§ Problem description: Starting at the line with "Task: Click the dark GitHub binding icon" and ending at the line with "Task: Select the Profile person icon", write those lines of the data again with "icon" changed to "button" and nothing else altered. Leave the pictures out.

----- Input data

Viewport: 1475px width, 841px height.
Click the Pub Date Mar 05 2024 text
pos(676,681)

----------
----- Input data

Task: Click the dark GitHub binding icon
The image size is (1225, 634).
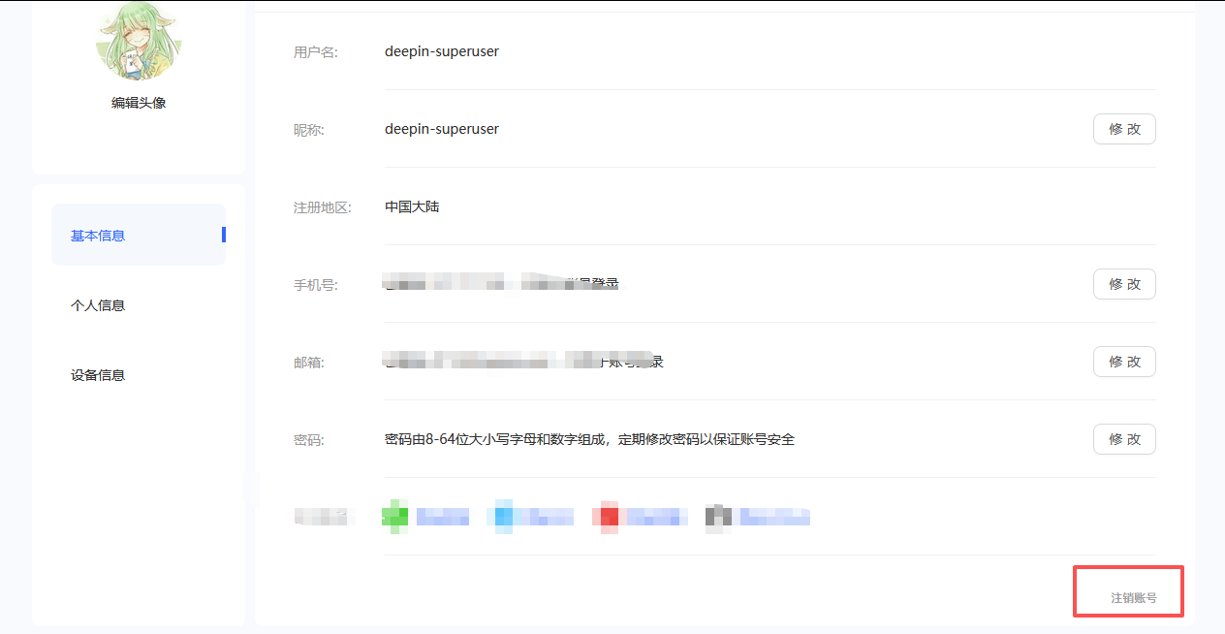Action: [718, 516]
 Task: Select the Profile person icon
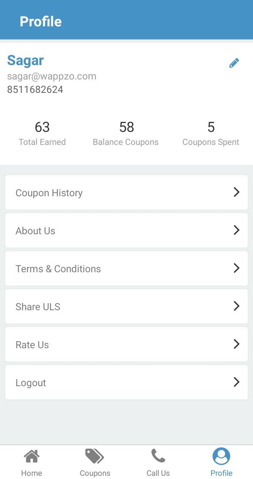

----------
----- Input data

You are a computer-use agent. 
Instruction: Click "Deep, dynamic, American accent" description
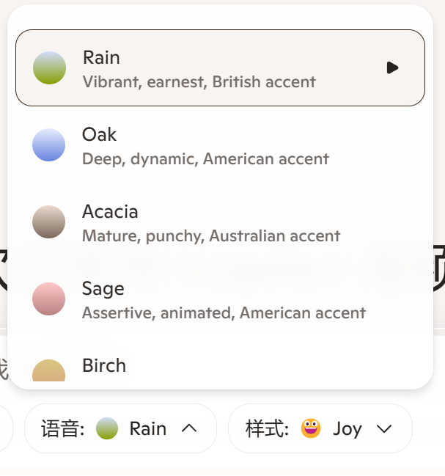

----------

§ Response to this task:
Task: Click the dark GitHub binding button
The image size is (1225, 634).
Action: [718, 516]
 Task: Select the Profile person button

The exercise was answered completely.